不同于大多数的蒸馏模型中用小模型去拟合大模型的输出,这篇文章将知识定义为神经网络中层与层之间的关系(特征图的内积)
文中提到这样做有三个优点:
- student 网络可以学习的更快
- student 网络可以比 teacher 网络的性能更优
- 适用于迁移学习(teacher 和 student 属于不同的任务
知识的定义
将神经网络的输入和输出看作是问题和答案,之前介绍的 Romero 等人的文章指出让学生模型去拟合教师模型中间层的输出。但是我们知道解决问题的方法可能不止一种,比如图中的最短路径可能有多个解,因此这篇作者就指出让学生模型去学习这种解决问题的方法。这种方法在网络中表现为层与层之间的关系。
数学表示
$$
{G_{i,j}(x;W)=\displaystyle \sum_{s=1}^{h} \sum_{t=1}^{w}\frac{F_{s,t,i}^1(x;W)\times F_{s,t,j}^2(x;W)}{h\times w}}
$$
假设两层特征图的大小分别为 $h\times w \times m$ 和 $h\times w\times n$,那么最后得到的 FSP (flow of the solution process) 矩阵就是两个特征图中的各个通道彼此做点积。我们看这个公式,公式隐含的要求了两个特征图单个通道的大小必须是一样的,而这个性质和残差结构非常的像。事实上,作者用到的网络结构也正是带残差块的。
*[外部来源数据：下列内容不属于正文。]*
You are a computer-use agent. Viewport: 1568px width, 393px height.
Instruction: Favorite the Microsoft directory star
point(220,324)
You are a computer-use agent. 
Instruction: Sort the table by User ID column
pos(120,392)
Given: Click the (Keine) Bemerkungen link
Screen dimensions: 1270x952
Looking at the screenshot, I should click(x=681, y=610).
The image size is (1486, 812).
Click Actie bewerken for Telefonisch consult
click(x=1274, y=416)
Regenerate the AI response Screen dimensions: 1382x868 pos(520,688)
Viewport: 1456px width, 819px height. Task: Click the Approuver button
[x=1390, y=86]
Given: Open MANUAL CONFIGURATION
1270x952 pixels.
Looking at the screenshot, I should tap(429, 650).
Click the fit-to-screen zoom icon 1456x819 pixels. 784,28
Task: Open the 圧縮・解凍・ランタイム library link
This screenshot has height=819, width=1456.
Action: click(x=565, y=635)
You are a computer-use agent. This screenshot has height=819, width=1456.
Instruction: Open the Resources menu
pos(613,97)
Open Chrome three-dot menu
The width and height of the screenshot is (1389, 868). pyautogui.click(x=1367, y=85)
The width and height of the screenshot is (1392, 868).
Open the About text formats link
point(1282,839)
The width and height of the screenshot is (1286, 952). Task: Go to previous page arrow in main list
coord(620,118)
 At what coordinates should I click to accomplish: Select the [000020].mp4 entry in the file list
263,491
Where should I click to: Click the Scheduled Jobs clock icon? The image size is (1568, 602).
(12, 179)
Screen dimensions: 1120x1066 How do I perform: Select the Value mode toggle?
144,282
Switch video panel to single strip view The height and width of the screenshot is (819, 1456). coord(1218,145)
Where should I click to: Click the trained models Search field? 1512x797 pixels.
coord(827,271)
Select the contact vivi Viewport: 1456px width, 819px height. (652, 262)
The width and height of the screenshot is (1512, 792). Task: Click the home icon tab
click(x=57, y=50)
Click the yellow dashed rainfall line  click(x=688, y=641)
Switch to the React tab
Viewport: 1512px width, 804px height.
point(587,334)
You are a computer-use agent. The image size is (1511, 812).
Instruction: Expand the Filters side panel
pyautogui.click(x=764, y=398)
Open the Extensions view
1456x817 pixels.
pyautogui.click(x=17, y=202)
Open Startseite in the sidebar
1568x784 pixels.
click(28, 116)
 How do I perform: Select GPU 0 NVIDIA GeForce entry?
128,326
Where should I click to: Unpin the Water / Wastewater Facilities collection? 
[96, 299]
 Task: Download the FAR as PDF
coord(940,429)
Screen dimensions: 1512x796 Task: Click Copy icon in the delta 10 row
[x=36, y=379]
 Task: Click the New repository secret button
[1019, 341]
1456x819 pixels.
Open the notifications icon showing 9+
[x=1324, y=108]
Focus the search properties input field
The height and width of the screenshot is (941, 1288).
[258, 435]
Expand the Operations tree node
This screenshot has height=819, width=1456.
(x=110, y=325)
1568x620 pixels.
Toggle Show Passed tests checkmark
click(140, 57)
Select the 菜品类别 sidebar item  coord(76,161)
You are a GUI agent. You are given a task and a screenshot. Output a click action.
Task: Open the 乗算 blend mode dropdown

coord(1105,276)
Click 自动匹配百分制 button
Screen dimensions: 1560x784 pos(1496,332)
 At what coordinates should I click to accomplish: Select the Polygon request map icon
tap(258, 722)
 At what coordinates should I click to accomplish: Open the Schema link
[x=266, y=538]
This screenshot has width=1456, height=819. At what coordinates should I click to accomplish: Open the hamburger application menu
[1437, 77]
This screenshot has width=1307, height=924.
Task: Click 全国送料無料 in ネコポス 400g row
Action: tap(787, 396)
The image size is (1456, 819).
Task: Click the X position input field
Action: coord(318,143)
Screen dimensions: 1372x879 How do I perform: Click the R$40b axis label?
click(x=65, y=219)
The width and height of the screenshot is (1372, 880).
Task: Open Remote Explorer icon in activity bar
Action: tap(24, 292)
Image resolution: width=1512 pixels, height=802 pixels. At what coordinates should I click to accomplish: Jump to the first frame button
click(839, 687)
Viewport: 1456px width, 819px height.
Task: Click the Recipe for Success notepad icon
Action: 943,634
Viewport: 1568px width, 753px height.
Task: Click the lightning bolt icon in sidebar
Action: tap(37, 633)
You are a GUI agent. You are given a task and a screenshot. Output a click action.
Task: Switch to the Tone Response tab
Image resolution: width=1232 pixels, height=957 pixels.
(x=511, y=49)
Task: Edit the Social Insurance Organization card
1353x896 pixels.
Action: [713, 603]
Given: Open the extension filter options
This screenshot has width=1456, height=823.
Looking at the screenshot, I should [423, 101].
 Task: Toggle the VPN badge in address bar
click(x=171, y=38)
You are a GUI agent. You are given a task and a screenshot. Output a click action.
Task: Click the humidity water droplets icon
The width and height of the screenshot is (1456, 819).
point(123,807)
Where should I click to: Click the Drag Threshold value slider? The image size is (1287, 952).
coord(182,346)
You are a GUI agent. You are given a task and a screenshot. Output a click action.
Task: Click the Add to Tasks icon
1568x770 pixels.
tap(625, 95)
此外这个例子中 FSP 矩阵的大小为 m*n,也就是说 FSP 矩阵的大小仅于通道数有关,而与每个通道的大小无关,这就解决了 Student 网络得到的 FSP 矩阵和 Teacher 的不一致的问题。
损失函数
Student 模型就是在对每对 FSP 矩阵做 L2 损失的基础上进行加权和:
$$
L_{FSP}(W_t,W_s)=\frac {1}{N}\displaystyle \sum_{x}\sum_{i=1}^{n}\lambda_i\times |G_i^T(x;W_t)-G_i^S(x,W_s)|_2
$$
训练流程
与 Romero 等人一致,作者也使用了两阶段的训练方式,完整的算法流程如下:
首先我们用上面所提到的 FSP 损失来训练 Student 网络使其学习 Teacher 模型层与层之间的关系,之后将这个阶段所 Student 学得的参数作为下一阶段的初始化参数。下一个阶段则和普通训练一致,以分类问题为例,损失函数可以选择 Softmax。
第二个阶段模型所做的任务可以和 Teacher 模型不同,这就可以用于迁移学习。此外,在这个初始化参数下,作者用实验证明了模型可以快速的进行优化且达到比教师网络更好的性能。